*GOAL OF THE EXERCISE*:
Rename "computer-use agent" to "desktop automation agent" in the listing below, and give the whole listing again with every other line unchanged.

*PROVIDED RECORDS*:
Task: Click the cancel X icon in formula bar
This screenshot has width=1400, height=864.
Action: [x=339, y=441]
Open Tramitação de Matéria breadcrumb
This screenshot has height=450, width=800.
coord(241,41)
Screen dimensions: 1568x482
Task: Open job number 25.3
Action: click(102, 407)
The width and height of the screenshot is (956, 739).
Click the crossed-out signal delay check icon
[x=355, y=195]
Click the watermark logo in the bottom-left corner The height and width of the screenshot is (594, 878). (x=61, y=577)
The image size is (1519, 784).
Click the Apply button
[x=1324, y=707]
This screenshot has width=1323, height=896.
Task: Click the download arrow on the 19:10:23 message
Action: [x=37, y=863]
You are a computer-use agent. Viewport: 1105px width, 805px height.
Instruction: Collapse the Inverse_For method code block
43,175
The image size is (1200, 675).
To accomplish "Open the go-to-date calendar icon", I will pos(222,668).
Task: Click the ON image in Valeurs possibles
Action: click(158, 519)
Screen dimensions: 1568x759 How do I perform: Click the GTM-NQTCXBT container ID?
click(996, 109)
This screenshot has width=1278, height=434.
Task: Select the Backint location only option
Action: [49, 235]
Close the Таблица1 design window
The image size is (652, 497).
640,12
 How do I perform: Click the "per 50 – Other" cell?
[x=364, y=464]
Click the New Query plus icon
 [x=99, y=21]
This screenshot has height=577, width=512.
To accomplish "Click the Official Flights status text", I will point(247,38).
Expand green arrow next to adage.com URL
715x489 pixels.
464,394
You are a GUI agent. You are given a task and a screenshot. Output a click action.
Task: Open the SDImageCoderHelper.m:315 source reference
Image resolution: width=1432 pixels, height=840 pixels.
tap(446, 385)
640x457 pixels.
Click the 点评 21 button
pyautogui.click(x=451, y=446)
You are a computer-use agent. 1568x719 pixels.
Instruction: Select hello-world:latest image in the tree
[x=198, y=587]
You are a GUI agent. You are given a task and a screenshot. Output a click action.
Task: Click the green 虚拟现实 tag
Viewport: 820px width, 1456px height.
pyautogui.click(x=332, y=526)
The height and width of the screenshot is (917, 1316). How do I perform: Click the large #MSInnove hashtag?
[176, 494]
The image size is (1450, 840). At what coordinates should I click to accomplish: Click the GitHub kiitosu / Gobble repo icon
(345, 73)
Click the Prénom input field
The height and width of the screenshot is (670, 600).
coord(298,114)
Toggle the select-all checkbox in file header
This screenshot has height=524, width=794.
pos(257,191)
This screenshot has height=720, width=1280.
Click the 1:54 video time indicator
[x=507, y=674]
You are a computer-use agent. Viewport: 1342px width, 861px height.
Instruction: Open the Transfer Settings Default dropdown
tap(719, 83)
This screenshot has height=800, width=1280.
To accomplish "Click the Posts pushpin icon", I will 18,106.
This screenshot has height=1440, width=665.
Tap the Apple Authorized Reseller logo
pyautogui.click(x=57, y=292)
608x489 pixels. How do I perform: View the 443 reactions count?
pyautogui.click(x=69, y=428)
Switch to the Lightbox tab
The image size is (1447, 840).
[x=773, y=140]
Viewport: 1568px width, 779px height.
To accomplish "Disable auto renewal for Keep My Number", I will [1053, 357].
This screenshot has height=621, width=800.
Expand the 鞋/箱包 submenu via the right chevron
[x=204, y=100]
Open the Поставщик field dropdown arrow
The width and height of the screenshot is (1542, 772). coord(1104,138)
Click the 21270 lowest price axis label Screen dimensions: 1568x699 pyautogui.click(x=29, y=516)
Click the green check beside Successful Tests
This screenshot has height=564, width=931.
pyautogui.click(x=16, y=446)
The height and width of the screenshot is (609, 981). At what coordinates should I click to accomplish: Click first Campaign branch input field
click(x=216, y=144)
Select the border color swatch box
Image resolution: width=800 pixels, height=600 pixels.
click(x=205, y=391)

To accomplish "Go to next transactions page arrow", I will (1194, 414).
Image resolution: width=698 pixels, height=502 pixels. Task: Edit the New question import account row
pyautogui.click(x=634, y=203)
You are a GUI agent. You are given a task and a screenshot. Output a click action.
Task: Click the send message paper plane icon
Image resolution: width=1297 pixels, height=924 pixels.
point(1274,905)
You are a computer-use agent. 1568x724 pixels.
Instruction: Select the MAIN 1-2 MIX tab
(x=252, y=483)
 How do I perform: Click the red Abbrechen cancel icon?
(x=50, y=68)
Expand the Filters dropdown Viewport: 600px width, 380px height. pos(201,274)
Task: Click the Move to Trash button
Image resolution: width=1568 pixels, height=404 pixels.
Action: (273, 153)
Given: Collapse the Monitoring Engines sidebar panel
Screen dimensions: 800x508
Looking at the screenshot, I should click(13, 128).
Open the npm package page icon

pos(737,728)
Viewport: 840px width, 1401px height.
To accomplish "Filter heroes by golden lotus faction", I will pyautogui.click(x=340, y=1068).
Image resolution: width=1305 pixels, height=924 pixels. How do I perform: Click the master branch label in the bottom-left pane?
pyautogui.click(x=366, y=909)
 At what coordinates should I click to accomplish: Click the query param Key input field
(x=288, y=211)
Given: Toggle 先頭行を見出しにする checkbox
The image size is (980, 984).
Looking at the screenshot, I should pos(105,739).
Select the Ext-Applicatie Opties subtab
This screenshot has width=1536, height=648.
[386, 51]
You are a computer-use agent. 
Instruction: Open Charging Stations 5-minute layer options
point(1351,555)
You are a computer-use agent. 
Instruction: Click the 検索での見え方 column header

*FINAL ANSWER*:
Task: Click the cancel X icon in formula bar
This screenshot has width=1400, height=864.
Action: [x=339, y=441]
Open Tramitação de Matéria breadcrumb
This screenshot has height=450, width=800.
coord(241,41)
Screen dimensions: 1568x482
Task: Open job number 25.3
Action: click(102, 407)
The width and height of the screenshot is (956, 739).
Click the crossed-out signal delay check icon
[x=355, y=195]
Click the watermark logo in the bottom-left corner The height and width of the screenshot is (594, 878). (x=61, y=577)
The image size is (1519, 784).
Click the Apply button
[x=1324, y=707]
This screenshot has width=1323, height=896.
Task: Click the download arrow on the 19:10:23 message
Action: [x=37, y=863]
You are a desktop automation agent. Viewport: 1105px width, 805px height.
Instruction: Collapse the Inverse_For method code block
43,175
The image size is (1200, 675).
To accomplish "Open the go-to-date calendar icon", I will pos(222,668).
Task: Click the ON image in Valeurs possibles
Action: click(158, 519)
Screen dimensions: 1568x759 How do I perform: Click the GTM-NQTCXBT container ID?
click(996, 109)
This screenshot has width=1278, height=434.
Task: Select the Backint location only option
Action: [49, 235]
Close the Таблица1 design window
The image size is (652, 497).
640,12
 How do I perform: Click the "per 50 – Other" cell?
[x=364, y=464]
Click the New Query plus icon
 [x=99, y=21]
This screenshot has height=577, width=512.
To accomplish "Click the Official Flights status text", I will point(247,38).
Expand green arrow next to adage.com URL
715x489 pixels.
464,394
You are a GUI agent. You are given a task and a screenshot. Output a click action.
Task: Open the SDImageCoderHelper.m:315 source reference
Image resolution: width=1432 pixels, height=840 pixels.
tap(446, 385)
640x457 pixels.
Click the 点评 21 button
pyautogui.click(x=451, y=446)
You are a desktop automation agent. 1568x719 pixels.
Instruction: Select hello-world:latest image in the tree
[x=198, y=587]
You are a GUI agent. You are given a task and a screenshot. Output a click action.
Task: Click the green 虚拟现实 tag
Viewport: 820px width, 1456px height.
pyautogui.click(x=332, y=526)
The height and width of the screenshot is (917, 1316). How do I perform: Click the large #MSInnove hashtag?
[176, 494]
The image size is (1450, 840). At what coordinates should I click to accomplish: Click the GitHub kiitosu / Gobble repo icon
(345, 73)
Click the Prénom input field
The height and width of the screenshot is (670, 600).
coord(298,114)
Toggle the select-all checkbox in file header
This screenshot has height=524, width=794.
pos(257,191)
This screenshot has height=720, width=1280.
Click the 1:54 video time indicator
[x=507, y=674]
You are a desktop automation agent. Viewport: 1342px width, 861px height.
Instruction: Open the Transfer Settings Default dropdown
tap(719, 83)
This screenshot has height=800, width=1280.
To accomplish "Click the Posts pushpin icon", I will 18,106.
This screenshot has height=1440, width=665.
Tap the Apple Authorized Reseller logo
pyautogui.click(x=57, y=292)
608x489 pixels. How do I perform: View the 443 reactions count?
pyautogui.click(x=69, y=428)
Switch to the Lightbox tab
The image size is (1447, 840).
[x=773, y=140]
Viewport: 1568px width, 779px height.
To accomplish "Disable auto renewal for Keep My Number", I will [1053, 357].
This screenshot has height=621, width=800.
Expand the 鞋/箱包 submenu via the right chevron
[x=204, y=100]
Open the Поставщик field dropdown arrow
The width and height of the screenshot is (1542, 772). coord(1104,138)
Click the 21270 lowest price axis label Screen dimensions: 1568x699 pyautogui.click(x=29, y=516)
Click the green check beside Successful Tests
This screenshot has height=564, width=931.
pyautogui.click(x=16, y=446)
The height and width of the screenshot is (609, 981). At what coordinates should I click to accomplish: Click first Campaign branch input field
click(x=216, y=144)
Select the border color swatch box
Image resolution: width=800 pixels, height=600 pixels.
click(x=205, y=391)

To accomplish "Go to next transactions page arrow", I will (1194, 414).
Image resolution: width=698 pixels, height=502 pixels. Task: Edit the New question import account row
pyautogui.click(x=634, y=203)
You are a GUI agent. You are given a task and a screenshot. Output a click action.
Task: Click the send message paper plane icon
Image resolution: width=1297 pixels, height=924 pixels.
point(1274,905)
You are a desktop automation agent. 1568x724 pixels.
Instruction: Select the MAIN 1-2 MIX tab
(x=252, y=483)
 How do I perform: Click the red Abbrechen cancel icon?
(x=50, y=68)
Expand the Filters dropdown Viewport: 600px width, 380px height. pos(201,274)
Task: Click the Move to Trash button
Image resolution: width=1568 pixels, height=404 pixels.
Action: (273, 153)
Given: Collapse the Monitoring Engines sidebar panel
Screen dimensions: 800x508
Looking at the screenshot, I should click(13, 128).
Open the npm package page icon

pos(737,728)
Viewport: 840px width, 1401px height.
To accomplish "Filter heroes by golden lotus faction", I will pyautogui.click(x=340, y=1068).
Image resolution: width=1305 pixels, height=924 pixels. How do I perform: Click the master branch label in the bottom-left pane?
pyautogui.click(x=366, y=909)
 At what coordinates should I click to accomplish: Click the query param Key input field
(x=288, y=211)
Given: Toggle 先頭行を見出しにする checkbox
The image size is (980, 984).
Looking at the screenshot, I should pos(105,739).
Select the Ext-Applicatie Opties subtab
This screenshot has width=1536, height=648.
[386, 51]
You are a desktop automation agent. 
Instruction: Open Charging Stations 5-minute layer options
point(1351,555)
You are a desktop automation agent. 
Instruction: Click the 検索での見え方 column header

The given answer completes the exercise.